Le Leader véritable n'est pas celui qui a le plus d'adeptes, mais celui
qui crée le plus de Leaders.
Le Roi véritable n'est pas celui qui a le plus de sujets, mais celui
qui mène le plus grand nombre à la Royauté.
L'Enseignant véritable n'est pas celui qui a le plus de connaissances,
mais celui qui amène le plus de gens à la Connaissance.
Et le Dieu véritable n'est pas celui qui a le plus de serviteurs, mais
celui qui sert le plus, faisant ainsi des Dieux de tous les autres. "
Neale Donald
Walsch "Conversation avec Dieu"
1984. La période estivale
et son cortège de stages aux promesses plus alléchantes les unes que
les autres. « Comment développer sa spiritualité en dix
leçons ?… », « Guérir toutes les maladies par la grâce
d’une vingtaine d’heures de cours… », « Résoudre les
problèmes de sa vie par le moyen de l’astrologie d’évolution… ».

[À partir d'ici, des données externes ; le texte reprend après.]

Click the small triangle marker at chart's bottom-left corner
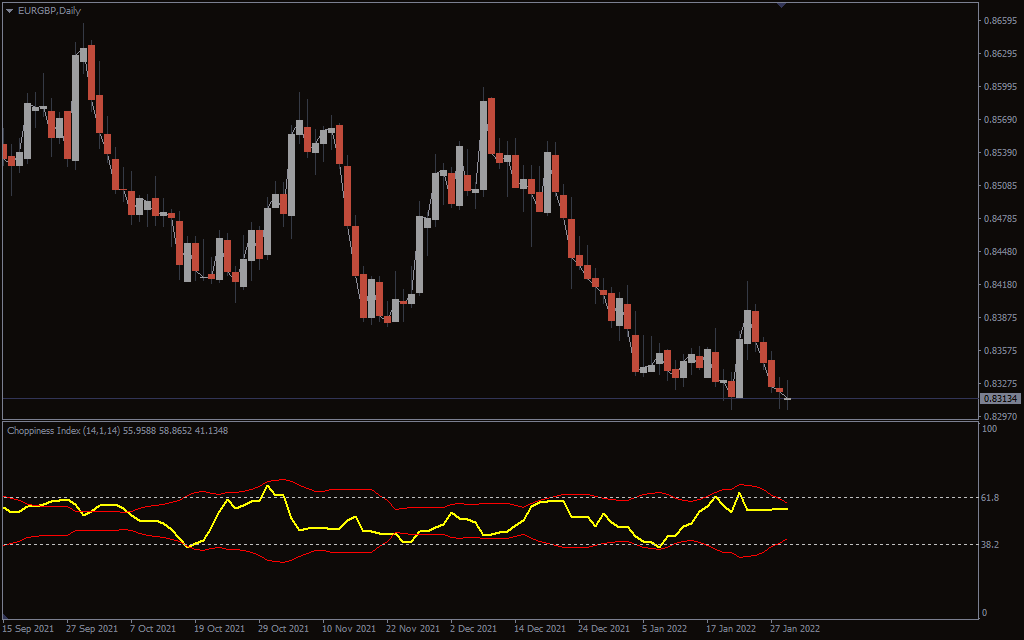Screen dimensions: 1024x640 point(6,615)
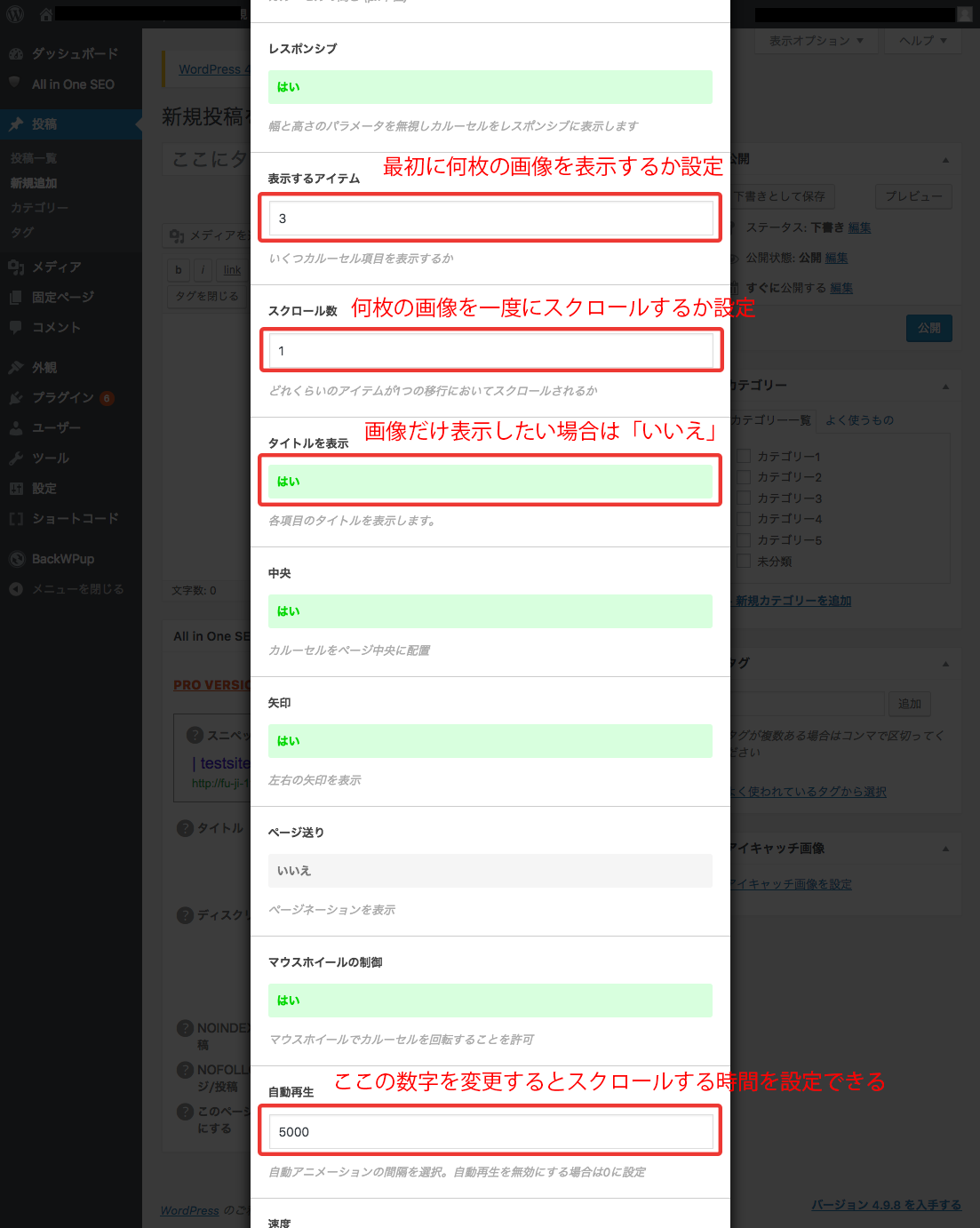Toggle the レスポンシブ option はい
Screen dimensions: 980x1228
pyautogui.click(x=490, y=87)
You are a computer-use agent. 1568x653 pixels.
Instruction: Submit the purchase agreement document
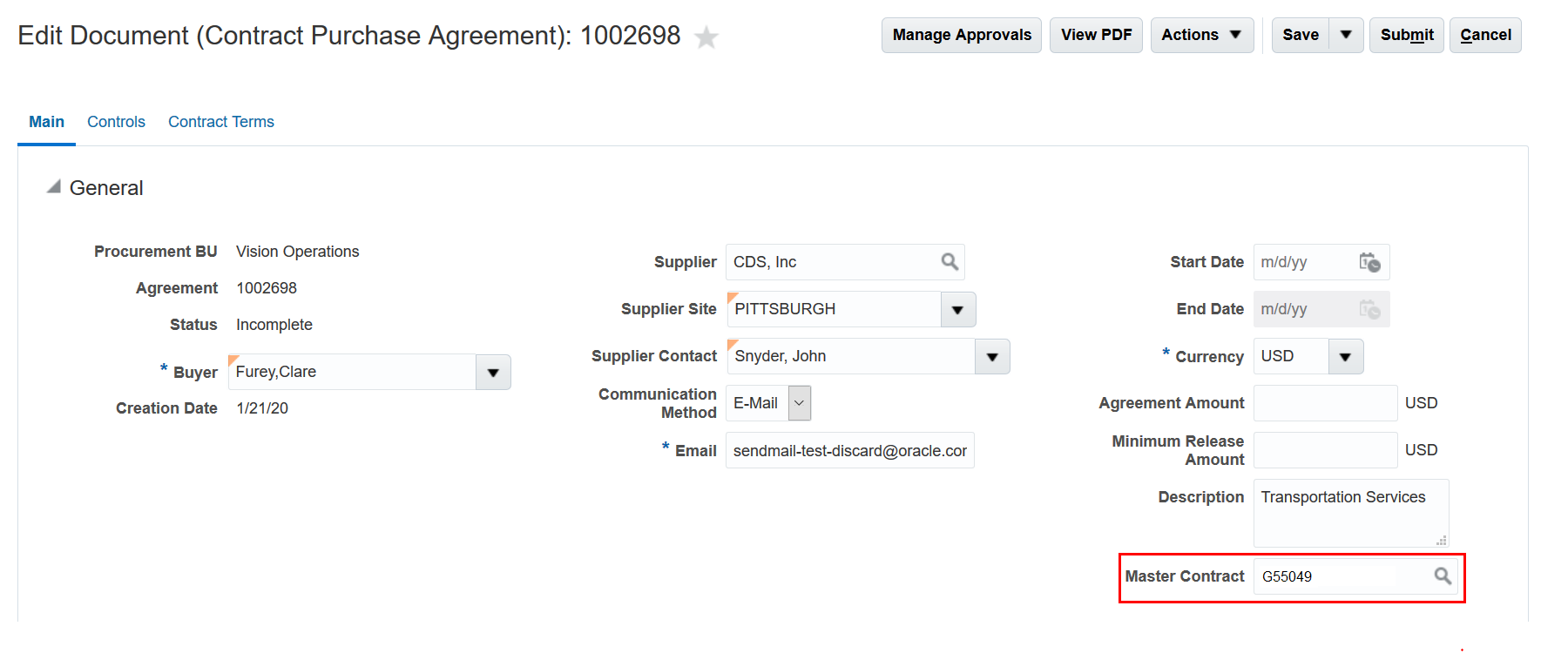pos(1406,35)
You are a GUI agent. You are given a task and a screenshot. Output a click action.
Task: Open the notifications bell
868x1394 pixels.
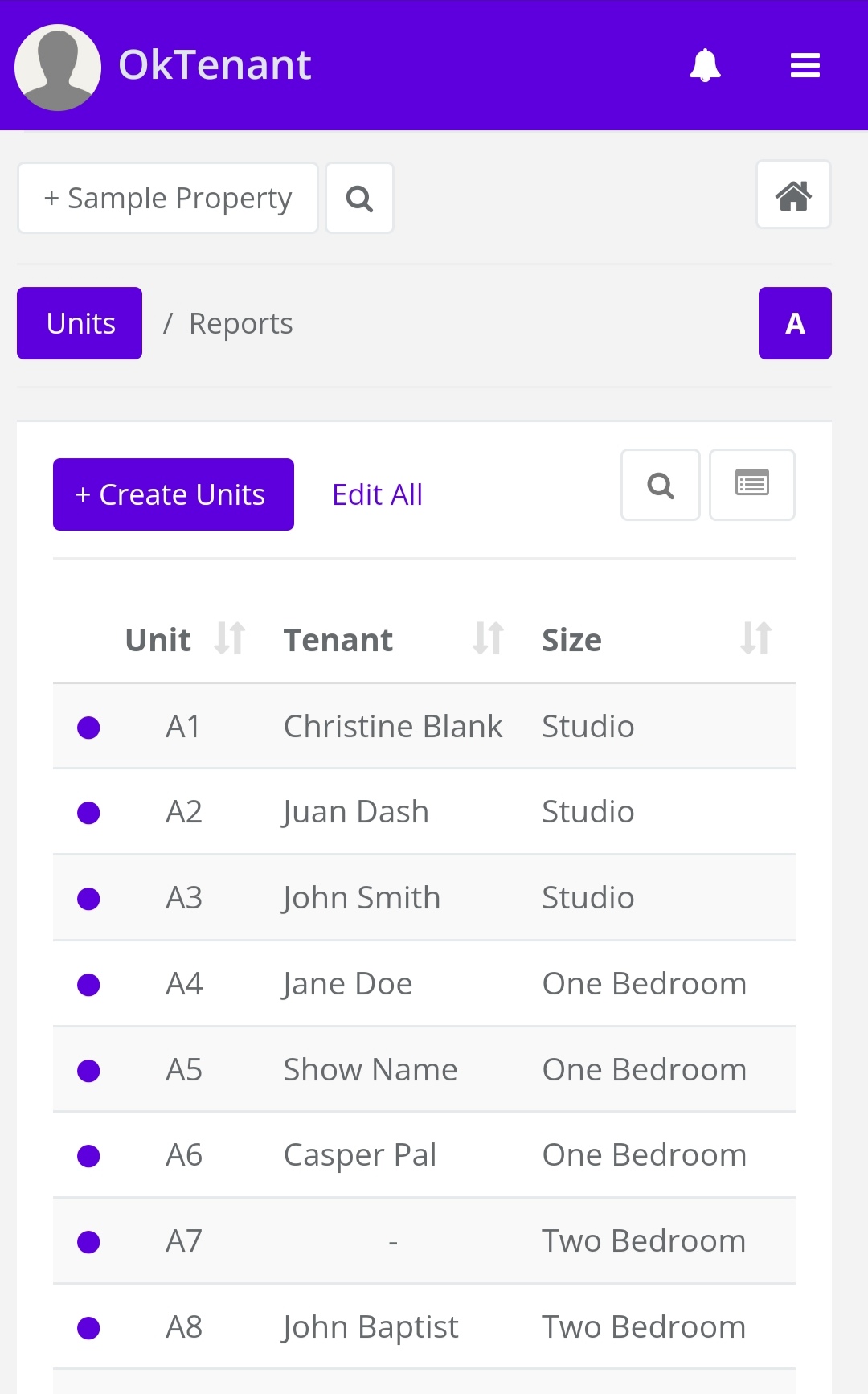click(705, 65)
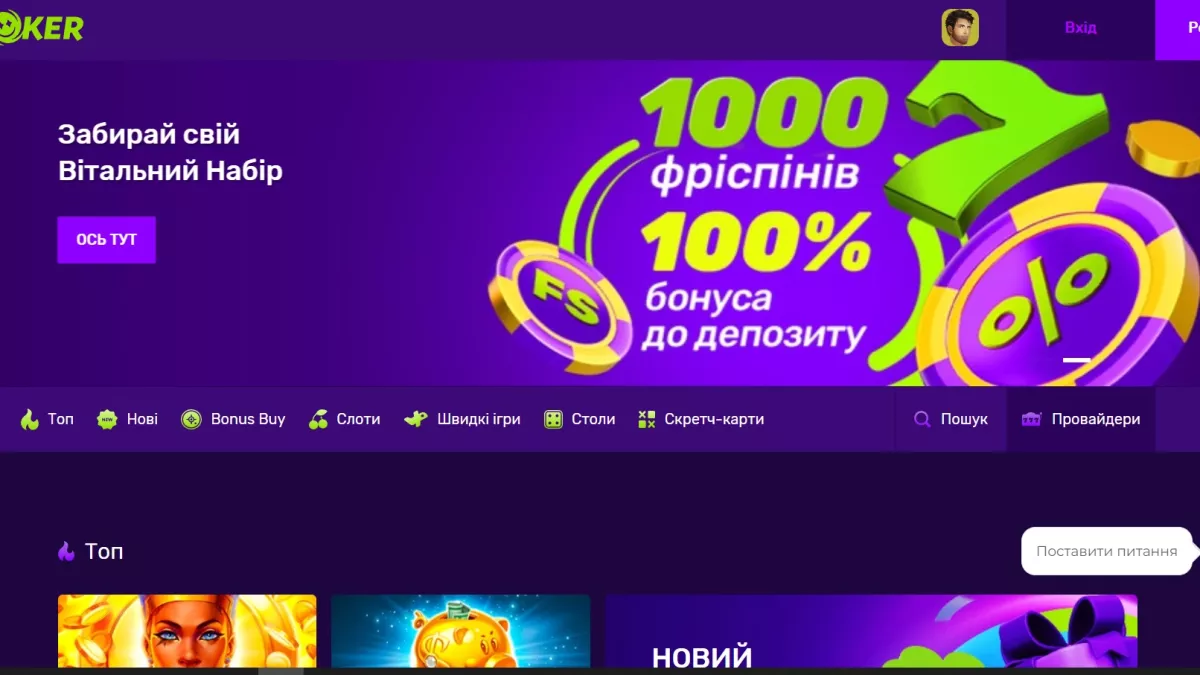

Oh, bien évidemment, les engagements ne sont pas toujours tenus (c’est
un euphémisme !), la transformation intérieure promise n’est pas
souvent au rendez-vous, mais les événements et les rencontres que
génèrent ces rassemblements ponctuels amènent des bouleversements,
souvent profonds, parfois merveilleux dans la vie quotidienne des
participants.
Depuis six ans, j’avais commencé à
accumuler, intellectuellement, une somme de connaissances dans des
domaines aussi divers que l’homéopathie, la naturopathie, l’astrologie,
l’ésotérisme. Je m’étais affilié à un Ordre Traditionnel, avais
participé à un certain nombre « d’Intensives » dirigées par
les disciples de Swami Muktananda, suivi de nombreux cours, mais tout
cela n’avait pas amené de changements profonds parce que le mental
régnait encore en maître. Je « voulais » obtenir un résultat,
ce qui est, bien évidemment, le moyen le plus efficace pour s’enliser
dans l’échec.
Je m’étais
inscrit, cette année-là, dans un séminaire d’une semaine conduit par un
médecin du Gard que je connaissais depuis 1978, et pour lequel j’avais
( et j’ai toujours, d’ailleurs ), la plus grande admiration. Le
stage s’intitulait : « L’énergie, et après… ». Tout un
programme !… Je n’étais pas encore un familier de ce type
d’expérience et j’appréhendais passablement cette exploration inconnue.
Plusieurs groupes
se sont donc retrouvés à Eyzin-Pinet, non loin de Vienne, dans l’Isère.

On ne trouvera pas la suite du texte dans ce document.